━━ Exercise data

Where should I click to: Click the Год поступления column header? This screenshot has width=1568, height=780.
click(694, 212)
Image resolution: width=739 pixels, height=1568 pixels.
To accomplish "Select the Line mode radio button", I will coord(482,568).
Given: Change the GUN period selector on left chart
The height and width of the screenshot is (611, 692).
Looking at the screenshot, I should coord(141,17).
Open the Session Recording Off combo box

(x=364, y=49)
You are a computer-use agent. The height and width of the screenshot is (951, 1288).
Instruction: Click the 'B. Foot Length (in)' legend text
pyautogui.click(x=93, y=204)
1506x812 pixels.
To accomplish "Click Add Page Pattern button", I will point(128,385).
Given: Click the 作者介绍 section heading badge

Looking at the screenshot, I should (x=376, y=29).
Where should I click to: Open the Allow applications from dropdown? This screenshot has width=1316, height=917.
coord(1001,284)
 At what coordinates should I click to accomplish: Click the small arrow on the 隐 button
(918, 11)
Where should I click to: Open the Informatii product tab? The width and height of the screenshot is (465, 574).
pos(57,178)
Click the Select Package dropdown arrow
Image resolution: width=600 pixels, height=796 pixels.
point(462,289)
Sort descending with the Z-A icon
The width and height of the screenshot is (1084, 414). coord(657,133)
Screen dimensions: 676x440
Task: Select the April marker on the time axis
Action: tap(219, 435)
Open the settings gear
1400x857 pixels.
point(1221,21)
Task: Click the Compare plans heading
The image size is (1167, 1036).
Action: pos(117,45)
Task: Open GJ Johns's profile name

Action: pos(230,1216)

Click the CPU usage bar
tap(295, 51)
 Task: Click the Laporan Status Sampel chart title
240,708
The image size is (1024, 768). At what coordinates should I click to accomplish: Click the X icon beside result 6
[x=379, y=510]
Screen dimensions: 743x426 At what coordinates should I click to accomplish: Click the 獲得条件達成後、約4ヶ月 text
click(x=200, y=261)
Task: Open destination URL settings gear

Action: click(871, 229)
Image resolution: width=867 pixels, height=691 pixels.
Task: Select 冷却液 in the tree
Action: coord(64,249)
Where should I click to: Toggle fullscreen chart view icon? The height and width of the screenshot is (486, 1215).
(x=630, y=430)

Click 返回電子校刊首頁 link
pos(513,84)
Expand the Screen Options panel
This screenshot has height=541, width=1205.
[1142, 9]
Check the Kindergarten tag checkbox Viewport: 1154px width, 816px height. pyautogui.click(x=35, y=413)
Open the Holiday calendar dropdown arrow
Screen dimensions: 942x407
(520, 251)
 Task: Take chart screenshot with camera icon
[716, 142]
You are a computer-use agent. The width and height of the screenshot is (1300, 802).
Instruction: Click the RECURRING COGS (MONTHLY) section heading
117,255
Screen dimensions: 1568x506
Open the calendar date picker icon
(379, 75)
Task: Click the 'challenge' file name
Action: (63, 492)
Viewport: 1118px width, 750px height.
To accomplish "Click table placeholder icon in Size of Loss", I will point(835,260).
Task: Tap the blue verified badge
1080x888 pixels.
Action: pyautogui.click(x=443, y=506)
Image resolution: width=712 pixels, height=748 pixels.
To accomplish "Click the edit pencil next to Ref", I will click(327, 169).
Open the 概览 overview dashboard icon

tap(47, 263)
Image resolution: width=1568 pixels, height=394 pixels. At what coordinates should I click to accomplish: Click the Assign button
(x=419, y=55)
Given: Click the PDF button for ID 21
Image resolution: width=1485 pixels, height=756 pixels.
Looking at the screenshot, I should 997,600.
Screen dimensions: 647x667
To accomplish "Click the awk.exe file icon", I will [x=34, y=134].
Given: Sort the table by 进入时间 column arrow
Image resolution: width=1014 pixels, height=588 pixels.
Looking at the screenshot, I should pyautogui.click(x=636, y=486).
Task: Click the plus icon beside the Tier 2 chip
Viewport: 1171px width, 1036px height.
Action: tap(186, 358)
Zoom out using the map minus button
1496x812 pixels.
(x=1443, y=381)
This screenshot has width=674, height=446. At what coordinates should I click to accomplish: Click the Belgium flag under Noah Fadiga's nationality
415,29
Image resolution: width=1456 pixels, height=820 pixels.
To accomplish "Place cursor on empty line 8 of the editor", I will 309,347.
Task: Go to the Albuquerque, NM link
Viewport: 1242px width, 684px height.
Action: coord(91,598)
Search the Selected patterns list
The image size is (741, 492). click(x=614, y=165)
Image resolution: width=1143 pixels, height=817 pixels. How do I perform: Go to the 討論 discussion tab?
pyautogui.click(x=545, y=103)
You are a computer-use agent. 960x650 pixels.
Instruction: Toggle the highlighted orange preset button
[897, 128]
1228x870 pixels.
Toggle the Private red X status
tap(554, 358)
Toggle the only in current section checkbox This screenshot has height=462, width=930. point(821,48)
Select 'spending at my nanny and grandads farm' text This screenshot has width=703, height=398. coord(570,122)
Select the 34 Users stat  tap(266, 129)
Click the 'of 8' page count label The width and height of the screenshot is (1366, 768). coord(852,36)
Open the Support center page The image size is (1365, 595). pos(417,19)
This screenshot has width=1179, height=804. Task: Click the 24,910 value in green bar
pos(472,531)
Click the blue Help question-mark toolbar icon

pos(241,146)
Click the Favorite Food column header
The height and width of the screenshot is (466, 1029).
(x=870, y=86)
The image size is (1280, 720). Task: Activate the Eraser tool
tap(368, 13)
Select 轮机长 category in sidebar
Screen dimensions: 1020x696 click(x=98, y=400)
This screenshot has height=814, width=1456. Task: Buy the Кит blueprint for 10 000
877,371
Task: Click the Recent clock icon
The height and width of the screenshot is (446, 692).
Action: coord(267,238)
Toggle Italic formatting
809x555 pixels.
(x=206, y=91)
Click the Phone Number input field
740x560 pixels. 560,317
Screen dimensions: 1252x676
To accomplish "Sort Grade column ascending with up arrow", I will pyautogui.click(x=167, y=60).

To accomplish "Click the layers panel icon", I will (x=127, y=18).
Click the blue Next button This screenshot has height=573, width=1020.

━━━━

* [The problem]: The answer should hold exactly the lines running from the one with "Toggle the Private red X status" to the final line of the data, both ends counted.

* [Task output]:
Toggle the Private red X status
tap(554, 358)
Toggle the only in current section checkbox This screenshot has height=462, width=930. point(821,48)
Select 'spending at my nanny and grandads farm' text This screenshot has width=703, height=398. coord(570,122)
Select the 34 Users stat  tap(266, 129)
Click the 'of 8' page count label The width and height of the screenshot is (1366, 768). coord(852,36)
Open the Support center page The image size is (1365, 595). pos(417,19)
This screenshot has width=1179, height=804. Task: Click the 24,910 value in green bar
pos(472,531)
Click the blue Help question-mark toolbar icon

pos(241,146)
Click the Favorite Food column header
The height and width of the screenshot is (466, 1029).
(x=870, y=86)
The image size is (1280, 720). Task: Activate the Eraser tool
tap(368, 13)
Select 轮机长 category in sidebar
Screen dimensions: 1020x696 click(x=98, y=400)
This screenshot has height=814, width=1456. Task: Buy the Кит blueprint for 10 000
877,371
Task: Click the Recent clock icon
The height and width of the screenshot is (446, 692).
Action: coord(267,238)
Toggle Italic formatting
809x555 pixels.
(x=206, y=91)
Click the Phone Number input field
740x560 pixels. 560,317
Screen dimensions: 1252x676
To accomplish "Sort Grade column ascending with up arrow", I will pyautogui.click(x=167, y=60).

To accomplish "Click the layers panel icon", I will (x=127, y=18).
Click the blue Next button This screenshot has height=573, width=1020.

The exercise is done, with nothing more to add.